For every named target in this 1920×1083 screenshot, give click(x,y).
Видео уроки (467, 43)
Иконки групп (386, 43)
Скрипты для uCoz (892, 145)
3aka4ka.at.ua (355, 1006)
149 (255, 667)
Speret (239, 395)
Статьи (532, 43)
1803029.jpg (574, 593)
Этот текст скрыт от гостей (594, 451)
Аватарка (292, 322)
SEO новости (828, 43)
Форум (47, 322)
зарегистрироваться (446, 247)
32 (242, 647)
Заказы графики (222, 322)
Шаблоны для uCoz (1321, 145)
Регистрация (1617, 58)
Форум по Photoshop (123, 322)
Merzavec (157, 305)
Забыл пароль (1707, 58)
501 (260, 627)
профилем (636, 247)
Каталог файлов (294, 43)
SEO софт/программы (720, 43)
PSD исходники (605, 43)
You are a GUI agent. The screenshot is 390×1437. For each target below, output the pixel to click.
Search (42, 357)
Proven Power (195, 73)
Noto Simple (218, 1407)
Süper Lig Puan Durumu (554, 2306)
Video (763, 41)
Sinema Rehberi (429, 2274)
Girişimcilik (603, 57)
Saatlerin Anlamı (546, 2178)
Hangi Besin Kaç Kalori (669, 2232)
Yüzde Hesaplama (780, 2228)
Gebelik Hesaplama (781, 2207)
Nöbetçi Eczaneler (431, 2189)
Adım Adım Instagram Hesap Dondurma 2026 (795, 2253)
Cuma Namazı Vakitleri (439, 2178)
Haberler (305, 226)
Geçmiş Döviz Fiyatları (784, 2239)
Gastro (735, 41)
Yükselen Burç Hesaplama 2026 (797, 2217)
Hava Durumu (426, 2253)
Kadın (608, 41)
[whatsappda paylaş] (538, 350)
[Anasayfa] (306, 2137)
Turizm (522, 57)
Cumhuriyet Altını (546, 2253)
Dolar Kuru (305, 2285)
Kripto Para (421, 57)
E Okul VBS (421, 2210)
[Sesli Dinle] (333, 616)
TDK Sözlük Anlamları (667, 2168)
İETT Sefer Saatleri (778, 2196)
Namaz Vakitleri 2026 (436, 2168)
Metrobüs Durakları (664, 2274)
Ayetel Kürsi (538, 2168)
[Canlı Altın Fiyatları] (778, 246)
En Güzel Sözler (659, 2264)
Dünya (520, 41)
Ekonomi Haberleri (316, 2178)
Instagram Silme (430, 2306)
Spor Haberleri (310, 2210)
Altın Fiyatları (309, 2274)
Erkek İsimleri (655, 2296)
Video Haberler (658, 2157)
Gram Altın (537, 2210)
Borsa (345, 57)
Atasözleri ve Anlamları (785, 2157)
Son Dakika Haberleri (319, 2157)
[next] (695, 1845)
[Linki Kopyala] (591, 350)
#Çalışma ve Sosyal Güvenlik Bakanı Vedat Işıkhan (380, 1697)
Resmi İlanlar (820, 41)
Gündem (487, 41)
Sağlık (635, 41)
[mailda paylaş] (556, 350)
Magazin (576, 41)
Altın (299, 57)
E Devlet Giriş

--------

### Task directions:
Write out the lines above, starting at the line that contains "Son Dakika Haberleri (319, 2157)" and ending with the final line, and nothing else; copy them exactly.

### Result for this task:
Son Dakika Haberleri (319, 2157)
[next] (695, 1845)
[Linki Kopyala] (591, 350)
#Çalışma ve Sosyal Güvenlik Bakanı Vedat Işıkhan (380, 1697)
Resmi İlanlar (820, 41)
Gündem (487, 41)
Sağlık (635, 41)
[mailda paylaş] (556, 350)
Magazin (576, 41)
Altın (299, 57)
E Devlet Giriş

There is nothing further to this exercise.